SMALL-ANGLE X-RAY-SCATTERING OF SEMIDILUTE RODLIKE DNA SOLUTIONS - POLYELECTROLYTE BEHAVIOR

Semidilute solutions of persistence length, mononucleosomal DNA (160 +/- 5 base pairs, M(r) = 1.06 x 10(5)) with and without added salt have been studied by small-angle X-ray scattering (SAXS). The DNA concentration ranged from 30 to 182 mg/mL. The scattering intensity of salt-free solutions displays a broad maximum at scattering vector q(m), indicative of solution structure caused by the electrostatic and excluded-volume interactions between charged DNA fragments. The peak vanishes when enough salt is added that the screened coulomb potential becomes shorter range than the interparticle distance. q(m) scales with the DNA concentrations as C1/2. This accords with scaling theory and similar predictions and agrees with SAXS and small-angle neutron scattering results obtained by others on semidilute solutions of semiflexible synthetic polyelectrolytes.
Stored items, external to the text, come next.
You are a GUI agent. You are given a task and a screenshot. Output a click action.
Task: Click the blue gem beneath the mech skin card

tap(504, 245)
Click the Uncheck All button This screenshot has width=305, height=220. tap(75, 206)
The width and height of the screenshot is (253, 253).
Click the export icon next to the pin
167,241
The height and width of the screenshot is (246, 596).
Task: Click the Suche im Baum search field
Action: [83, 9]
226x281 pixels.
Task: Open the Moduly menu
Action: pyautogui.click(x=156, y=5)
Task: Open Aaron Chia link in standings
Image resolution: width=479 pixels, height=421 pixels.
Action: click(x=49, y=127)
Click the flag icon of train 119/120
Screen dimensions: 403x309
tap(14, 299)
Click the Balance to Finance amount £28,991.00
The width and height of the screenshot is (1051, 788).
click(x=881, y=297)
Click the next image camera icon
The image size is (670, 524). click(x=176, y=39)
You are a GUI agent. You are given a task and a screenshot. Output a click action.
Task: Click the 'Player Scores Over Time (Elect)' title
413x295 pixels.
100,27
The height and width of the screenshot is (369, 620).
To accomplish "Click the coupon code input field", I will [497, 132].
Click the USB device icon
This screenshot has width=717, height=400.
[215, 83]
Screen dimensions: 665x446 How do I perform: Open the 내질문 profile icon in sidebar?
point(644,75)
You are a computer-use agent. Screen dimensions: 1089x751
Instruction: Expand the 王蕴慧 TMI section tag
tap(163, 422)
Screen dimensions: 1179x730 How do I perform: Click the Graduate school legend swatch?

When account is taken of the expanded effective DNA diameter in no-salt or low-salt solutions, these solutions have number densities-rho above the limit (pi-d(eff)L2/4)rho > 4.48 predicted by Onsager to lead to a transition to an anisotropic, liquid crystalline phase. The peak spacing under these conditions is consistent with hexagonally aligned arrays. However, we observe no evidence of anisotropy. This may be confirmation of the suggestion by Stroobants et al. (1986) that twisting forces between charged rods (for which the crossed orientation has a lower energy than the parallel) raise the concentration required for the transition.